Now let's create our full GNN class with previoulsy implemented layers and all needed functionality for training and testing.

In [11]:
class VanillaGNN(torch.nn.Module):
    def __init__(self, dim_in, dim_h, dim_out):
        super().__init__()
        self.gnn1 = VanillaGNNLayer(dim_in, dim_h)
        self.gnn2 = VanillaGNNLayer(dim_h, dim_out)

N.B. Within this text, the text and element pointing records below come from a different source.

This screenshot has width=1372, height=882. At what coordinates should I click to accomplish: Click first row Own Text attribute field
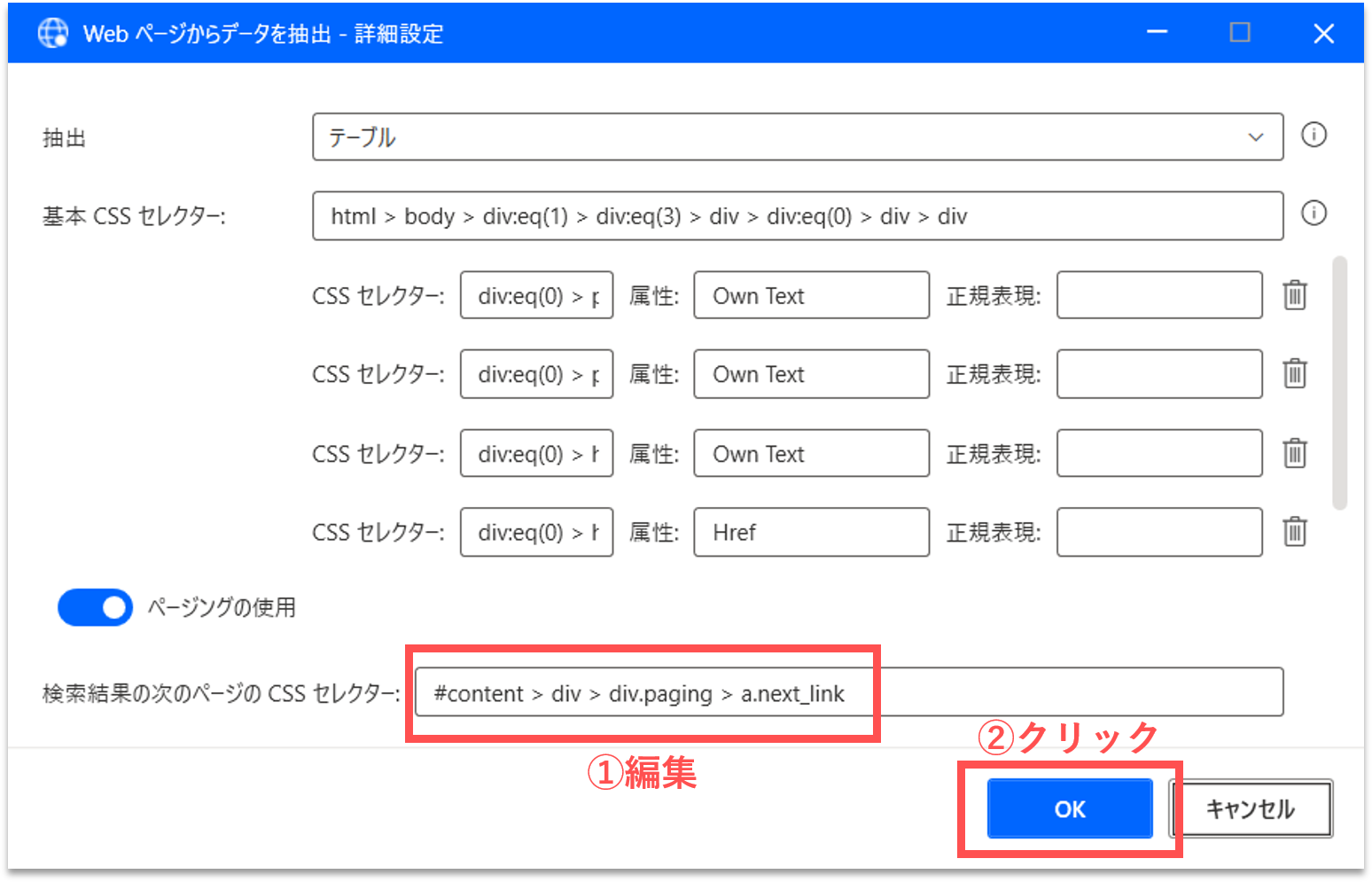[811, 295]
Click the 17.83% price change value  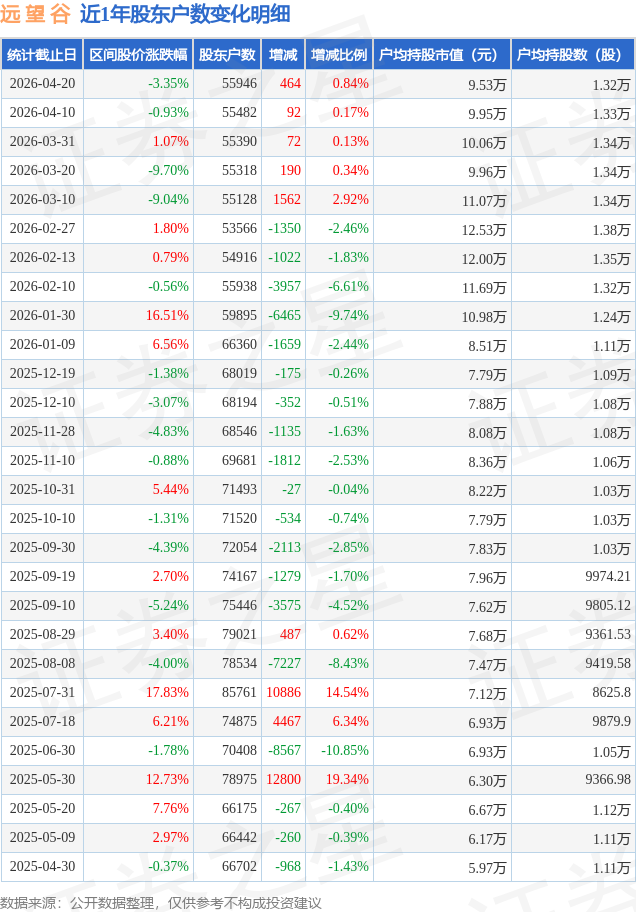167,692
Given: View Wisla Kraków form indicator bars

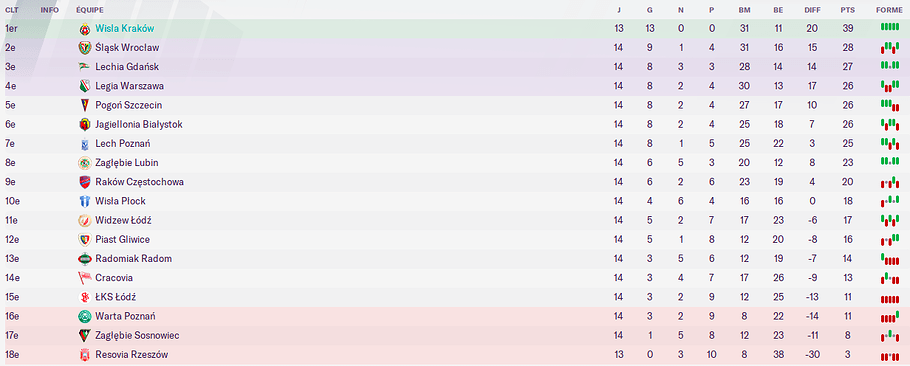Looking at the screenshot, I should [x=889, y=27].
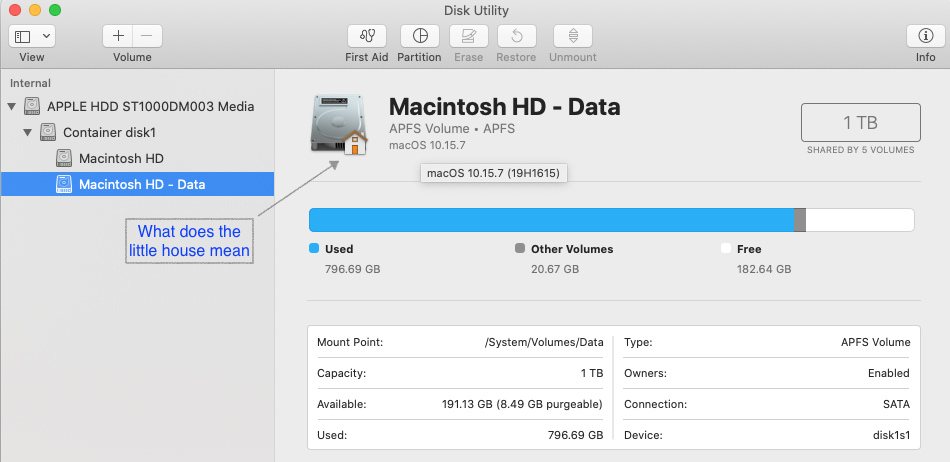The height and width of the screenshot is (462, 950).
Task: Click the Restore toolbar icon
Action: coord(516,36)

    def forward(self, x, adjacency):
        h = self.gnn1(x, adjacency)
        h = torch.relu(h)
        h = self.gnn2(h, adjacency)
        return F.log_softmax(h, dim=1)

    def fit(self, data, epochs, adjacency):
        criterion = torch.nn.CrossEntropyLoss()
        optimizer = torch.optim.Adam(self.parameters(), lr=0.01, weight_decay=5e-4)
        self.train()
        for epoch in range(epochs + 1):
            optimizer.zero_grad()
            out = self(data.x, adjacency)
            loss = criterion(out[data.train_mask], data.y[data.train_mask])
            acc = accuracy(out[data.train_mask].argmax(dim=1), data.y[data.train_mask])
            loss.backward()
            optimizer.step()
            if epoch % 20 == 0:
                val_loss = criterion(out[data.val_mask], data.y[data.val_mask])
                val_acc = accuracy(out[data.val_mask].argmax(dim=1), data.y[data.val_mask])
                print(f'Epoch {epoch:>3} | Train Loss: {loss:.3f} | Train Acc: {acc * 100:>5.2f}% | Val Loss: {val_loss:.2f} | Val Acc: {val_acc * 100:.2f}%')

    def test(self, data, adjacency):
        self.eval()
        out = self(data.x, adjacency)
        acc = accuracy(out.argmax(dim=1)[data.test_mask], data.y[data.test_mask])
        return acc


gnn = VanillaGNN(cora_dataset.num_features, 16, cora_dataset.num_classes)
print(gnn)
print(f'<< Core data: {cora_data.x.shape}')
gnn.fit(cora_data, epochs=100, adjacency=core_adjacency)
acc = gnn.test(cora_data, adjacency=core_adjacency)
print(f'\nGNN Core test accuracy: {acc * 100:.2f}%')

gnn_face = VanillaGNN(facebook_dataset.num_features, 16, facebook_dataset.num_classes)
print(gnn_face)
print(f'<< Facebook data: {facebook_data.x.shape}')
gnn_face.fit(facebook_data, epochs=100, adjacency=face_adjacency)
acc = gnn_face.test(facebook_data, adjacency=face_adjacency)
print(f'\nGNN Facebook test accuracy: {acc * 100:.2f}%')

VanillaGNN(
  (gnn1): VanillaGNNLayer(
    (linear): Linear(in_features=1433, out_features=16, bias=False)
  )
  (gnn2): VanillaGNNLayer(
    (linear): Linear(in_features=16, out_features=7, bias=False)
  )
)
<< Core data: torch.Size([2708, 1433])
Epoch   0 | Train Loss: 2.298 | Train Acc: 12.14% | Val Loss: 2.36 | Val Acc: 11.00%
Epoch  20 | Train Loss: 0.149 | Train Acc: 97.86% | Val Loss: 1.35 | Val Acc: 76.40%
Epoch  40 | Train Loss: 0.017 | Train Acc: 100.00% | Val Loss: 1.94 | Val Acc: 74.60%
Epoch  60 | Train Loss: 0.005 | Train Acc: 100.00% | Val Loss: 2.19 | Val Acc: 74.40%
Epoch  80 | Train Loss: 0.003 | Train Acc: 100.00% | Val Loss: 2.26 | Val Acc: 74.00%
Epoch 100 | Train Loss: 0.002 | Train Acc: 100.00% | Val Loss: 2.28 | Val Acc: 74.20%

GNN Core test accuracy: 73.10%
VanillaGNN(
  (gnn1): VanillaGNNLayer(
    (linear): Linear(in_features=128, out_features=16, bias=False)
  )
  (gnn2): VanillaGNNLayer(
    (linear): Linear(in_features=16, out_features=4, bias=False)
  )


Exercise:
Observe the difference in performace in comparison with MLP architecture and suggest further improvements.